December 2013
Unconventional Midlife Crisis
Tim Hutchins, amateur IronMan, marathon runner and self confessed gym nut, visited me earlier in the year for a shoot, read what he had to say about his motivation for the shoot and his experience:
This time last year I turned 40, the prospect of which, with its obligatory bouts of self reflection on becoming old, over the hill, past it, blah blah blah, simply terrified me. But I didn’t want to be another midlife crisis of the red sports car, brown hair die and blonde au pair cliché. If I was going to have one, I wanted mine to be less obvious and more challenging.
Grace Vane Percy is one of the country’s foremost photographers of female nude portraiture. She and I had discussed the possibility of a nude photo shoot for some time. Grace’s motivation was to develop her incredible talent for photographing the female nude and all its curves and beauty, on a male subject with all its angles and ugliness. My motivation had midlife crisis written all over it (albeit a sidestep away from the sports car, hair die, au pair cliché). I wanted to capture an image of myself as I looked at 40, complete with 6-pack and pecs, to show that not all 40 year olds have to give up on their bodies and accept midlife decline as inevitable. Something to reflect on now as much as look back upon in future years.
I’m quite young and very fit for my age (an earlier health check showed my metabolic age to be 23, when I was in fact 39). I train fives times a week plus a weekly yoga class, I run or cycle to and from work every day, and throughout the year I compete in endurance events including Ironman triathlons, marathon running and open water swimming. I’ve never smoked and consciously eat well.
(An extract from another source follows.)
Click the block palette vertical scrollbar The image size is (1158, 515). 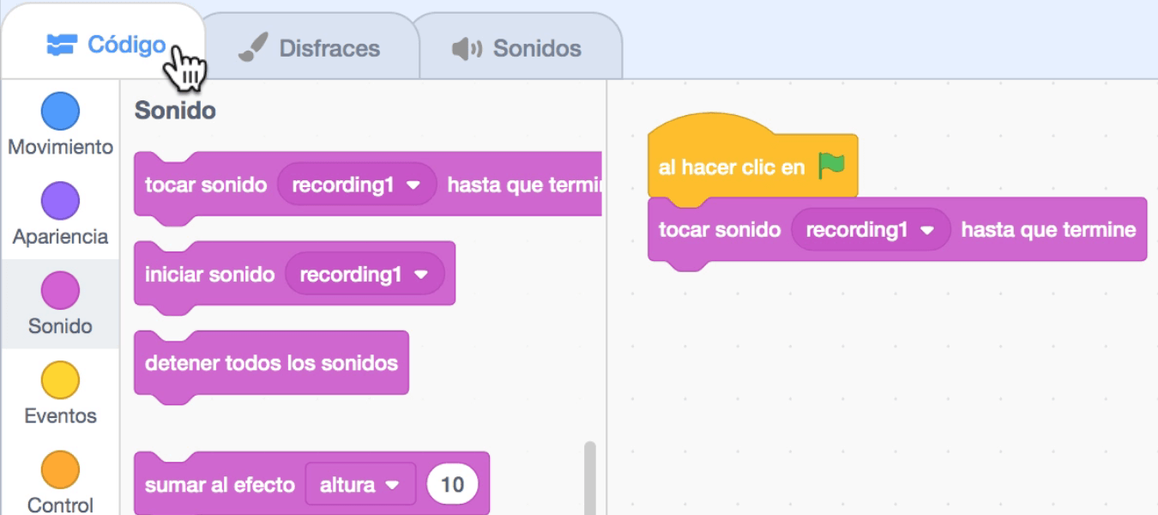(589, 477)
And although I have grey hair, a fissured brow and a few wrinkles, my healthy and active lifestyle (and I dare say, the absence of children) have endowed me with a shape that is better than most guys my age. So, when the conversation came up about having nude photos taken, I thought “why the hell not?”.
One of Grace’s talents that I hadn’t considered before the shoot, was her ability to treat the situation with such normality that I actually forgot what I was doing. Standing fully naked in front of a woman who I wasn’t about to have sex with, or be examined by, was far from normal. Yet it didn’t feel abnormal. We were both there to do a job, and although she was the only professional in the room, I did my best to match her standards. I knew about Grace’s training as a fine artist in London and Florence, before she moved into photography. I imagine it was her fine art training that inspires her work as a photographer. The way she worked with light and shadows, the positioning of the human body and the framing of each shot, while managing to avoid any unsightly “cock shots”, was truly impressive. Especially when she told me that she was shooting on film and not digital. This meant the need for accuracy in every shot was much greater (there’s no delete button on a conventional SLR camera), and gave a level of artistic authenticity that today’s post-production trickery simply can’t match.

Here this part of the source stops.